Deutschlands Museen waren leer, als sich 1952 gleichgesinnte Unternehmer im Kulturkreis der Deutschen Wirtschaft zusammenfanden. Erst hatten die Nazis „entartetes“ getilgt, dann bedienten sich mancherorts die Siegermächte. Die „unerhörte Verarmung des geistigen Lebens“ bekämpfen – das sollte ihr Ziel sein, schrieben die Industriellen in die Präambel des Vereins. Für bildende Kunst und Architektur wollten sie sich ebenso engagieren wie für Musik und Literatur. 400 Unternehmen und Unternehmer gehören dem Kreis heute an.

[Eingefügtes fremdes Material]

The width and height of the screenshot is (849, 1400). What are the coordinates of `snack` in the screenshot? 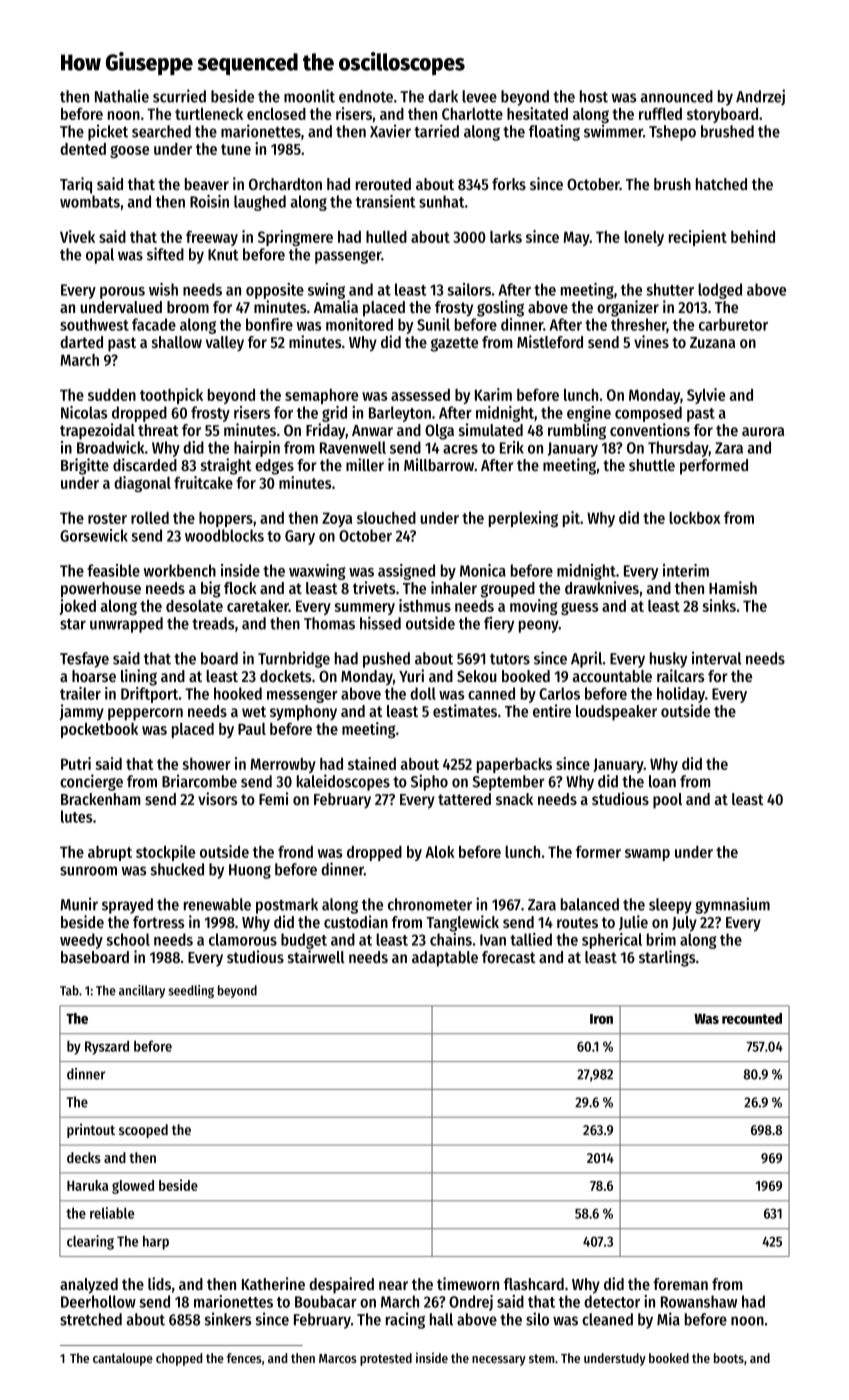 It's located at (514, 799).
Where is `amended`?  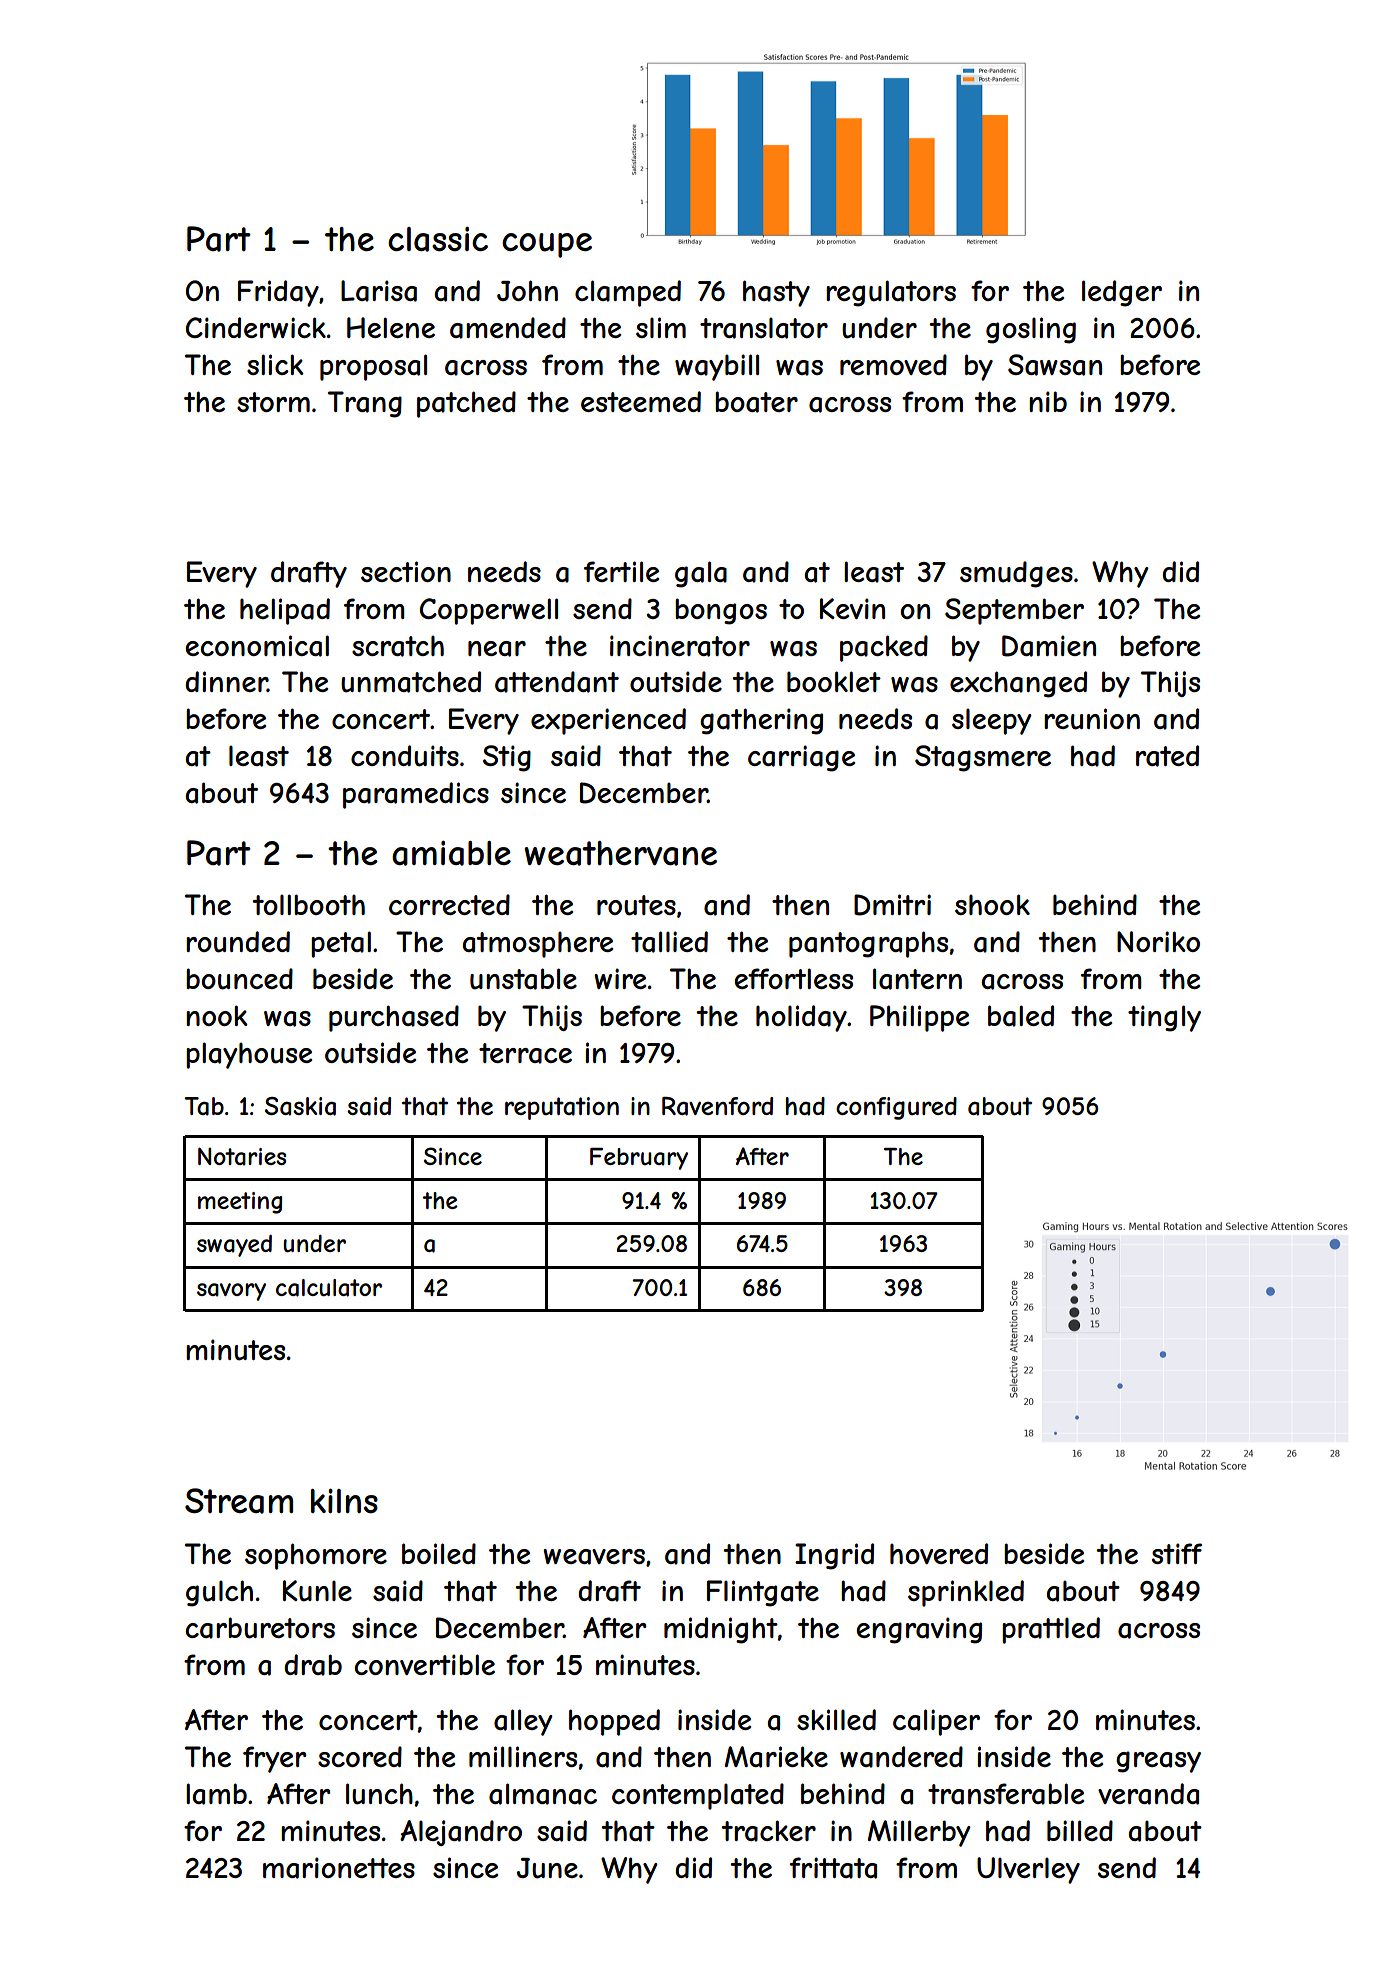 amended is located at coordinates (508, 328).
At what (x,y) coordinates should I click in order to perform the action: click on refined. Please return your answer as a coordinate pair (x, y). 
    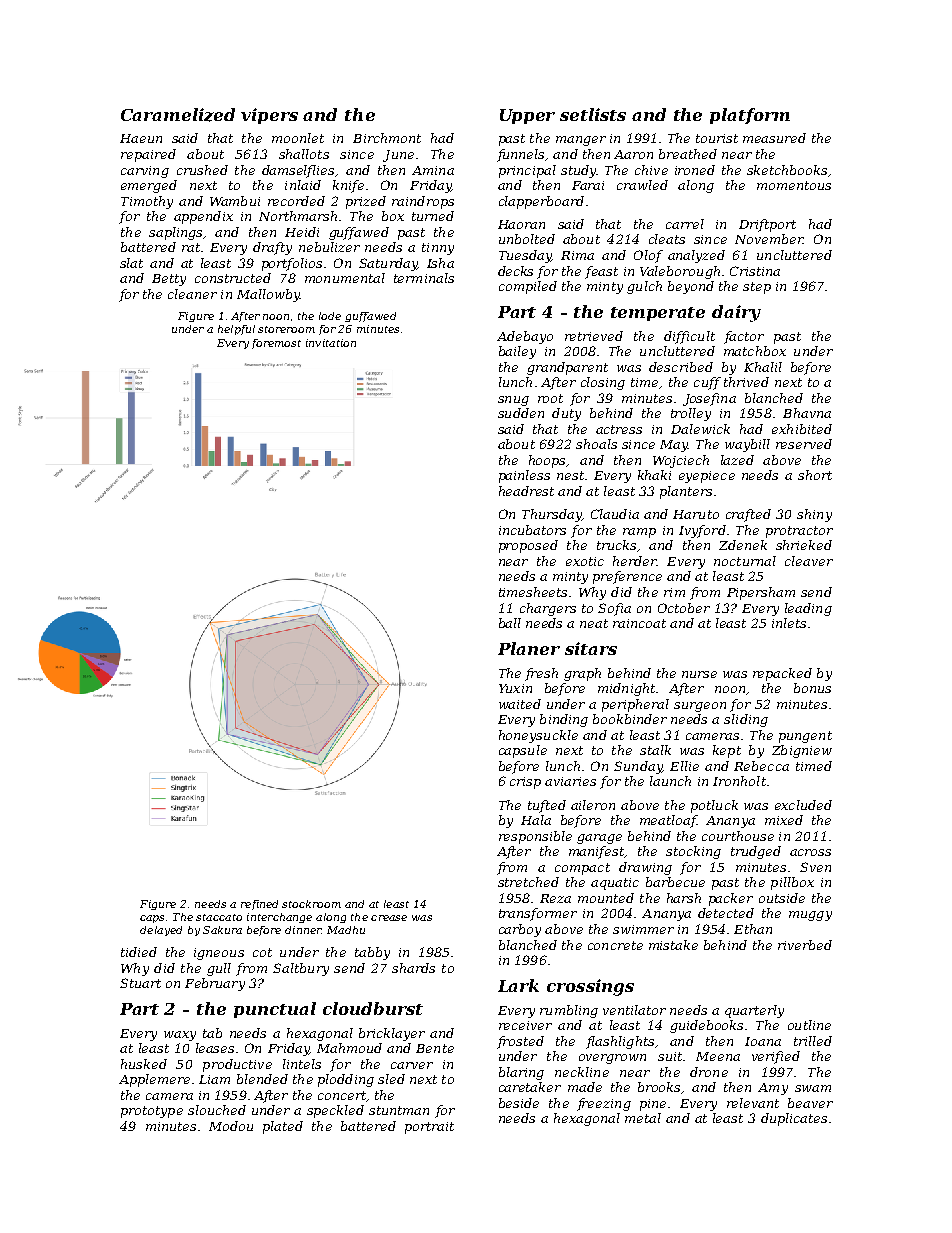
    Looking at the image, I should click on (259, 905).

Im Vorstand des Kulturkreises sitzen untern anderem Michael Otto, Werner M. Bahlsen, Werner Wenning (Bayer), Hubert Burda und Thomas Fischer (WestLB). Mit Stipendien und Preisen bewiesen sie, dass Wirtschaftsleute auch kunstverständig sein können. Zu den Prämierten des Kulturkreises gehörten schon in den fünfziger Jahren Heinrich Böll und Günter Grass. Und auch die erste Übersetzung eines Buches des aktuellen Literatur-Nobelpreisträgers Orhan Pamuk ins Deutsche ging 1987 auf eine Initiative des Kulturkreises zurück.

Die Kulturförderung aus der Wirtschaft nimmt zu. Klamme öffentliche Kassen rufen den Bürgersinn vieler Unternehmer auf den Plan. Deutsche Firmen geben pro Jahr über zehn Mrd. Euro für gemeinnützige Zwecke aus, hat das Meinungsforschungsinstitut Forsa 2005 ermittelt. Vor allem Mittelständler glänzen mit Engagement. Konzerne wie Allianz, Deutsche Bank und Vodafone haben eigene Stiftungen eingerichtet.

Immer öfter bedeutet Kulturförderung durch die Wirtschaft jedoch Sponsoring. Der Kulturkreis der Deutschen Wirtschaft hat dem Rechnung getragen und einen Sponsoring-Arbeitskreis eingerichtet. Aber Ex-Kulturkreis-Vorsitzender Oetker sorgt sich um das gesunde Verhältnis: Man müsse Acht geben, „dass der Arbeitskreis Kultursponsoring nicht den Kulturkreis übernimmt“.

Denn dann würden Musterprojekte wie in Leipzig immer seltener. Schließlich bereichert bürgersinniges Mäzenatentum ohne Firmenlogos die Gesellschaft. Als Kulturkreis-Chef Börsig im Ratsplenarsaal des Neuen Rathauses die Schenkungsurkunde überreicht, hängt über seinem Kopf ein riesiges Bild der „Erstürmung des Germanischen Thores in Leipzig am 19. Oktober 1813“ – das Geschenk einer Stiftung an die Stadt anno 1896.